Here is a number worth sitting with: strip Nvidia and Micron out of Q1 S&P earnings and overall S&P earnings growth drops to roughly 3%. That came from James Lebenthal in a recent interview, and I haven’t stopped thinking about it since.
Tech is expected to grow earnings roughly 30% this year, and virtually all of that growth is attributable to just two names. Google, Apple, Microsoft, and Meta, he said, are showing unimpressive Q1 earnings growth. The headline number flatters a picture that is, underneath, quite thin.
NVIDIA: The Engine
NVIDIA (NASDAQ:NVDA | NVDA Price Prediction) just closed out a fiscal year that is almost hard to describe in normal terms. Full-year FY2026 revenue hit $215.94 billion, up 65% year over year, with net income of $120.07 billion.

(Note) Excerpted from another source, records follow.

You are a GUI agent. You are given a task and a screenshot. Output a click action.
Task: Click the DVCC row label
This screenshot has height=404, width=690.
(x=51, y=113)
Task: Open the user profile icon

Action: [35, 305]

Q4 alone printed $68.13 billion in revenue, with Data Center up 75% year over year and Data Center Networking up 263%.
Jensen Huang on the earnings call: “Computing demand is growing exponentially — the agentic AI inflection point has arrived.” Q1 FY2027 guidance calls for roughly $78 billion in revenue, and that figure excludes any Data Center compute revenue from China.

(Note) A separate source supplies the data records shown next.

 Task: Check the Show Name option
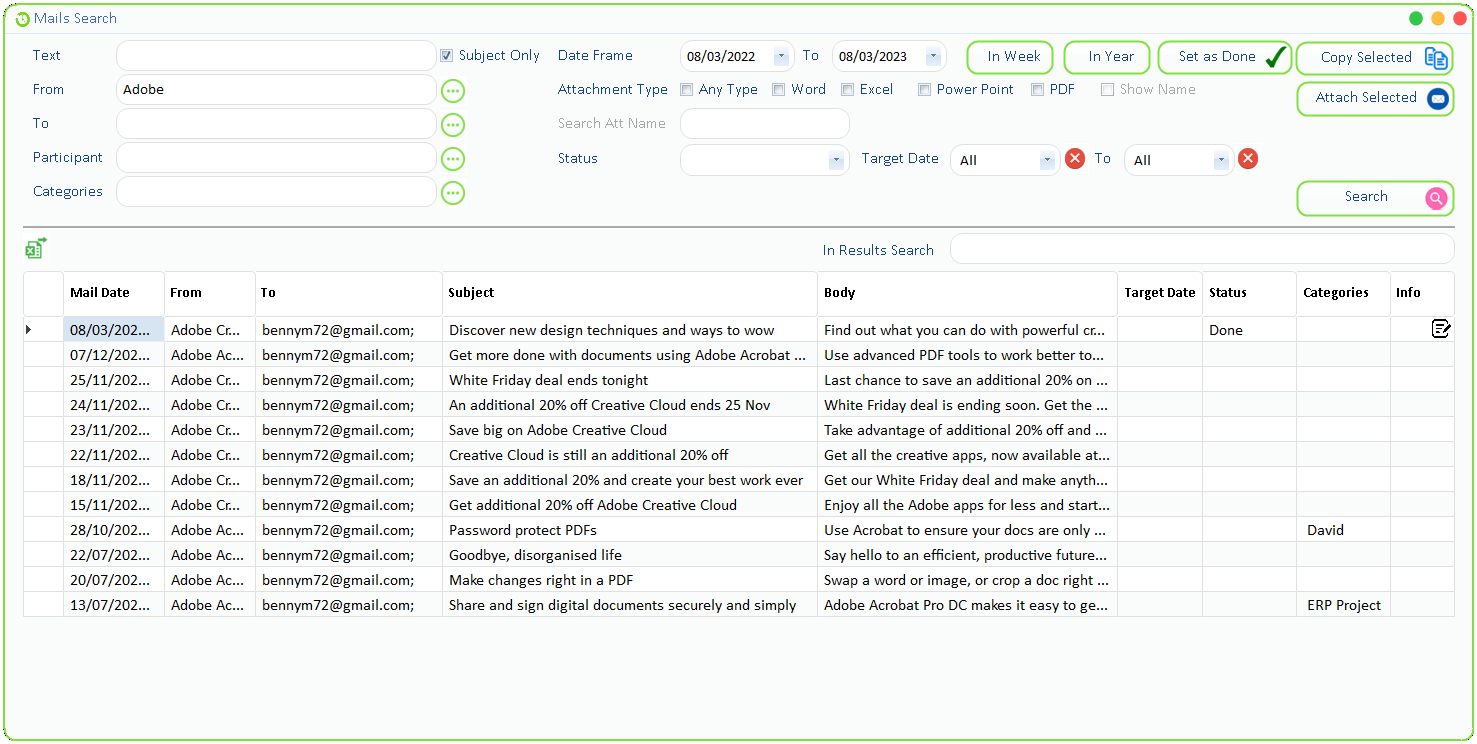pos(1107,89)
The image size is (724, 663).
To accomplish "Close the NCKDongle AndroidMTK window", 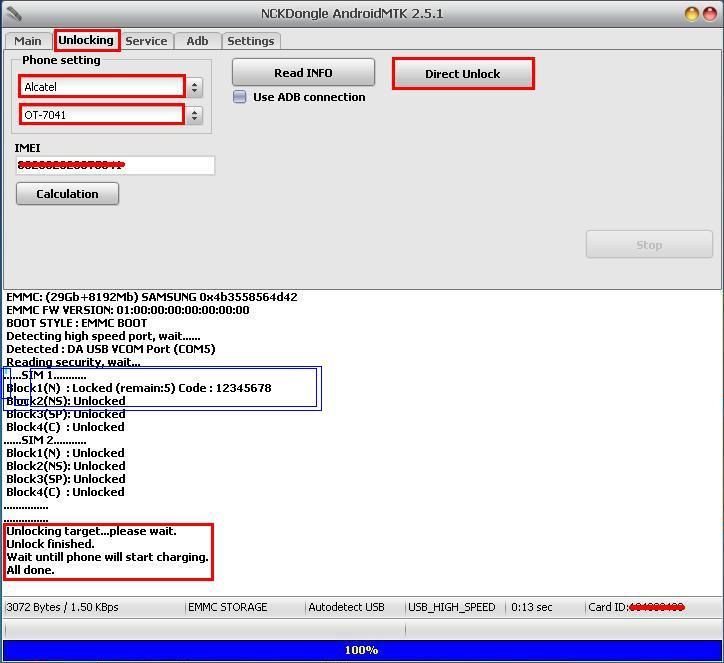I will pyautogui.click(x=710, y=14).
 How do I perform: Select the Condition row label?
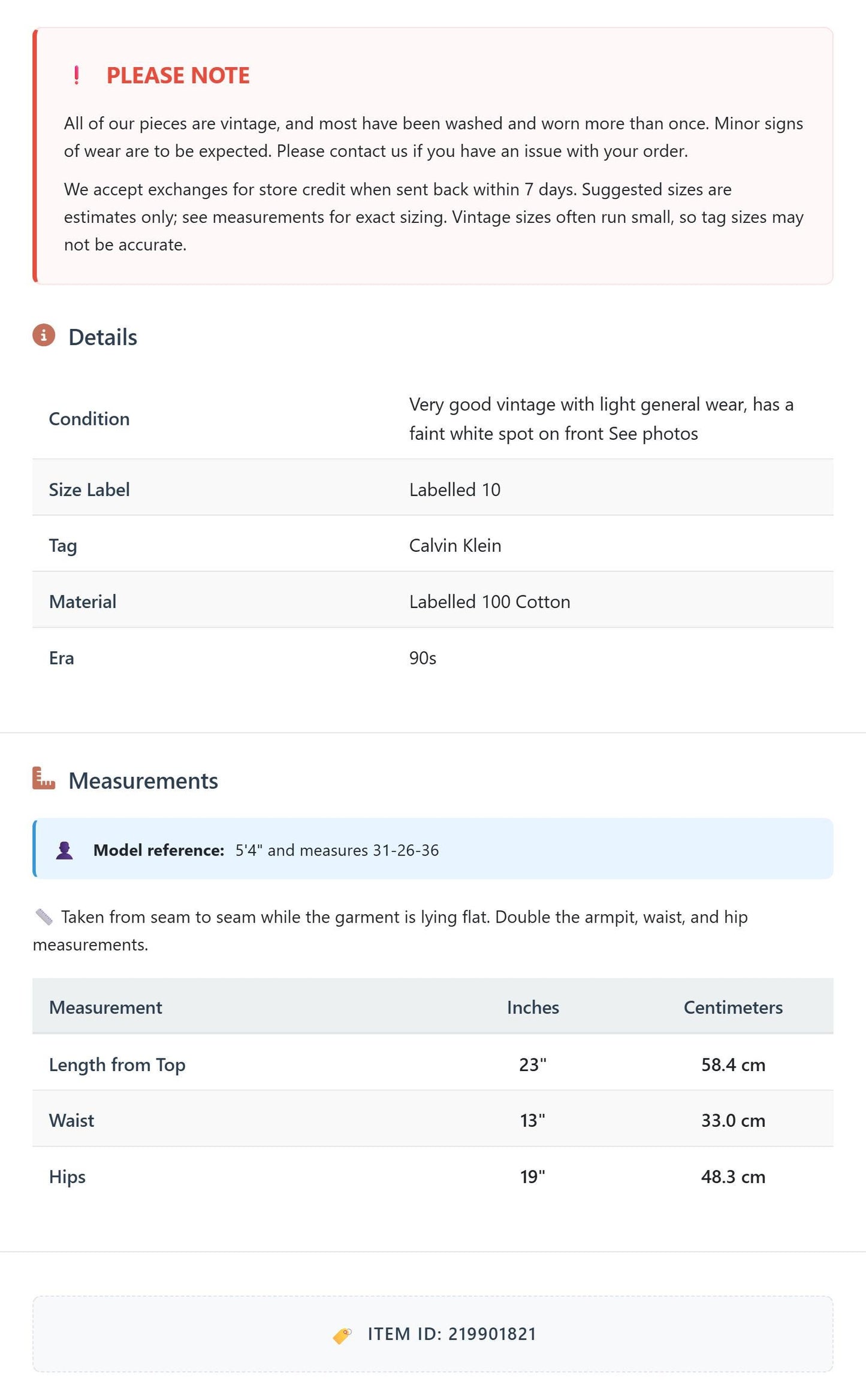[89, 419]
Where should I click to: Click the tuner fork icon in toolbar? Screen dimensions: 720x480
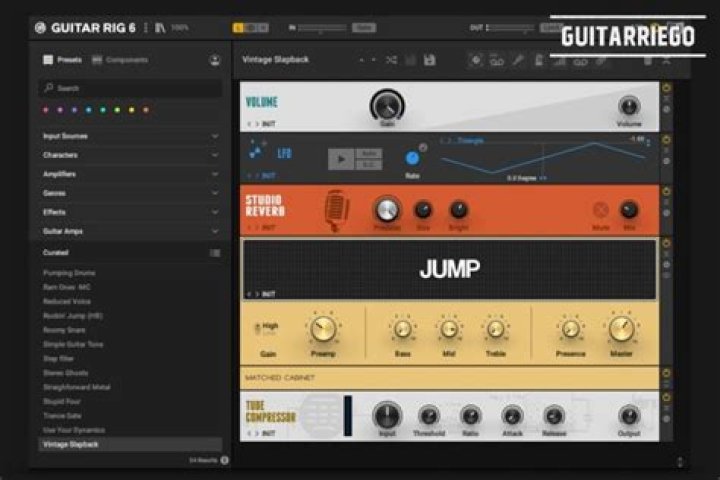pyautogui.click(x=518, y=60)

I’ve read pretty much every earnings report on NVIDIA for years now, and the sequential acceleration throughout FY2026: $44 billion, $47 billion, $57 billion, $68 billion, is unlike anything I’ve tracked in enterprise technology.

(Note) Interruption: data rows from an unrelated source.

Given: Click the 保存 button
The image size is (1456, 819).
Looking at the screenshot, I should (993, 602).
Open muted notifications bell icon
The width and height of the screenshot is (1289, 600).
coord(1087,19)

Micron: The Underappreciated Half
Micron (NASDAQ:MU) is the quieter side of Lebenthal’s thesis, and arguably the more interesting one. Fiscal Q1 2026 revenue came in at $13.643 billion, up 57% year over year, with non-GAAP EPS of $4.78 against an estimate of $3.94. GAAP gross margin expanded from 38.4% to 56.0% year over year.
The forward guide is where it gets serious. Q2 FY2026 guidance calls for $18.70 billion in revenue and non-GAAP EPS of $8.42 — nearly double the Q1 EPS in a single quarter. CEO Sanjay Mehrotra said: “Our Q2 outlook reflects substantial records across revenue, gross margin, EPS and free cash flow.”
Micron is the only U.S.-based memory manufacturer, and its high-bandwidth memory business is directly plugged into the same AI infrastructure buildout driving NVIDIA’s numbers. The Cloud Memory Business Unit generated $5.284 billion in Q1 at 66% gross margins.
What Lebenthal Is Really Warning About
The S&P 500 is down about 3% year to date. Lebenthal framed the environment as genuinely foggy — the market sits roughly 30 points from its 200-day moving average, making aggressive short positions risky with no clear directional signal. He also noted that historically, markets are up between 35-44% two years after major military conflicts, a real bull case sitting alongside the concentration risk he flagged.
The concentration risk is what I keep returning to. If you believe NVIDIA and Micron continue executing, the tech earnings story holds. If either stumbles, the 30% sector growth narrative collapses fast, and what’s left is a 3% earnings growth market trading at a premium multiple. That’s the honest framing Lebenthal is offering, and it deserves more attention than it’s getting.